La Banque d’Angleterre prendra le relais jeudi, avec un statu quo privilégié par les investisseurs, avant une Banque du Japon pour laquelle les anticipations penchent en faveur d’un relèvement des taux vendredi.
Le retour de l’inflation énergétique replace donc les banques centrales dans une position plus délicate. Elles doivent contenir les prix sans provoquer un durcissement excessif des conditions financières.
Pour le Maroc, le prochain rendez-vous sera celui de Bank Al-Maghrib le 22 septembre. Plusieurs observateurs privilégient un statu quo sur le taux directeur, actuellement fixé à 2,25%.
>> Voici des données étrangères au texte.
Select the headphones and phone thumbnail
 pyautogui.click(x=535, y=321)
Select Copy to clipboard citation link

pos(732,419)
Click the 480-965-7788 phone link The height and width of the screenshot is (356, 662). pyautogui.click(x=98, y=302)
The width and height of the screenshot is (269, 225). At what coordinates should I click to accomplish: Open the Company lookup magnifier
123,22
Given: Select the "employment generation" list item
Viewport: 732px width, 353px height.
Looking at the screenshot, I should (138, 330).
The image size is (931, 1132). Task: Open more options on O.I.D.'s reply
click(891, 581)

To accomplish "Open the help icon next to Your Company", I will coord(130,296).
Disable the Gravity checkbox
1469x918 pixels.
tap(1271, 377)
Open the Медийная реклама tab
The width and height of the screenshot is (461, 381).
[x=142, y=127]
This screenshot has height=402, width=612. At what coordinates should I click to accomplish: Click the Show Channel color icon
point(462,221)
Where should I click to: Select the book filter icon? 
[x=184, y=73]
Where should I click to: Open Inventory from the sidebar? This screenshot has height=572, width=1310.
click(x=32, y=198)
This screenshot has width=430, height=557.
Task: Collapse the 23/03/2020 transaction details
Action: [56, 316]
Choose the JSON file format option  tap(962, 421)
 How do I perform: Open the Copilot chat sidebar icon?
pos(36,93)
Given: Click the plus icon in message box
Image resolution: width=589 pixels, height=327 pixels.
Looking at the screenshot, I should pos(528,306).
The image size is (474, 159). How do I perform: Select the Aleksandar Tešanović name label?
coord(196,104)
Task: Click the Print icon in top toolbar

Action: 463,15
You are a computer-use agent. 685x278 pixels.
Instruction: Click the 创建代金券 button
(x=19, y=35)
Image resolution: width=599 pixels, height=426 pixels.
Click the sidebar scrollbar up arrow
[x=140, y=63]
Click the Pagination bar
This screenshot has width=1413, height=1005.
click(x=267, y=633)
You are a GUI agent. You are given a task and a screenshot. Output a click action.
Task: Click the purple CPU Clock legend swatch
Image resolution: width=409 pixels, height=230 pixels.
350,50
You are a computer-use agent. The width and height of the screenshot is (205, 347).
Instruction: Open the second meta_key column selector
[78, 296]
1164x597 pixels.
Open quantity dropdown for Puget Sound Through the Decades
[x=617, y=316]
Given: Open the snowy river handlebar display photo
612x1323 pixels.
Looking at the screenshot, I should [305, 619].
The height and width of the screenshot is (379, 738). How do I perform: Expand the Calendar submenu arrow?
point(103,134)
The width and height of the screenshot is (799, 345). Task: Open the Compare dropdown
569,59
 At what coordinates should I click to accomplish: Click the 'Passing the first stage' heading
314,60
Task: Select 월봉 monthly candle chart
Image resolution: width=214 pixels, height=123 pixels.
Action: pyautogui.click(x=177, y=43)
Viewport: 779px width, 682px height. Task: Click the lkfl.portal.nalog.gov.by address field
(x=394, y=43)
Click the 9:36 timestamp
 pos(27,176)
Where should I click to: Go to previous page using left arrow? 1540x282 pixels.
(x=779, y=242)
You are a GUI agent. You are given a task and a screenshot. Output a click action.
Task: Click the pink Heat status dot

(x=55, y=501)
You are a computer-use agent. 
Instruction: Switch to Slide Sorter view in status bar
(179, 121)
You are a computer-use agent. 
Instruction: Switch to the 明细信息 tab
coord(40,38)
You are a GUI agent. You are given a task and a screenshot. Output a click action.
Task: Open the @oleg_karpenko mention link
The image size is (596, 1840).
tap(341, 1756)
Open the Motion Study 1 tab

Les taux domestiques restent globalement stables et l’inflation marocaine demeure jusqu’ici contenue. Le contexte a néanmoins évolué depuis la réunion de juin : le Brent a franchi les 100 dollars, les taux internationaux se sont tendus et la Fed pourrait avoir relevé ses taux moins d’une semaine avant le Conseil de BAM.
AFI observait déjà récemment quelques tensions sur le marché obligataire, liées notamment aux besoins plus importants du Trésor, et considère la réunion du 22 septembre comme un rendez-vous important pour la visibilité sur les taux au quatrième trimestre.
Le statu quo reste compatible avec cette configuration, mais le communiqué et les nouvelles projections de Bank Al-Maghrib sur l’inflation, la croissance et l’environnement énergétique seront particulièrement suivis.
6/ LE MARCHÉ A ENCORE DES ARGUMENTS. ILS VONT ÊTRE MIS À L’ÉPREUVE
La correction des trois dernières semaines reste limitée, les volumes donnent des signes de reprise, les valorisations se sont détendues et les premières publications montrent que plusieurs entreprises continuent à améliorer leurs bénéfices ou leur bilan. TAQA Morocco ajoute ce lundi un argument supplémentaire avec un résultat net en hausse, une dette en baisse et un investissement en forte progression malgré le recul des revenus.
En face, le baril à 107 dollars et le retour du resserrement monétaire réduisent la marge de confort dont disposaient les marchés il y a encore quelques semaines.
Les semestriels vont maintenant départager les entreprises capables de préserver leurs marges, leur cash-flow et leur bilan de celles pour lesquelles la croissance de l’activité résiste moins bien dans les comptes.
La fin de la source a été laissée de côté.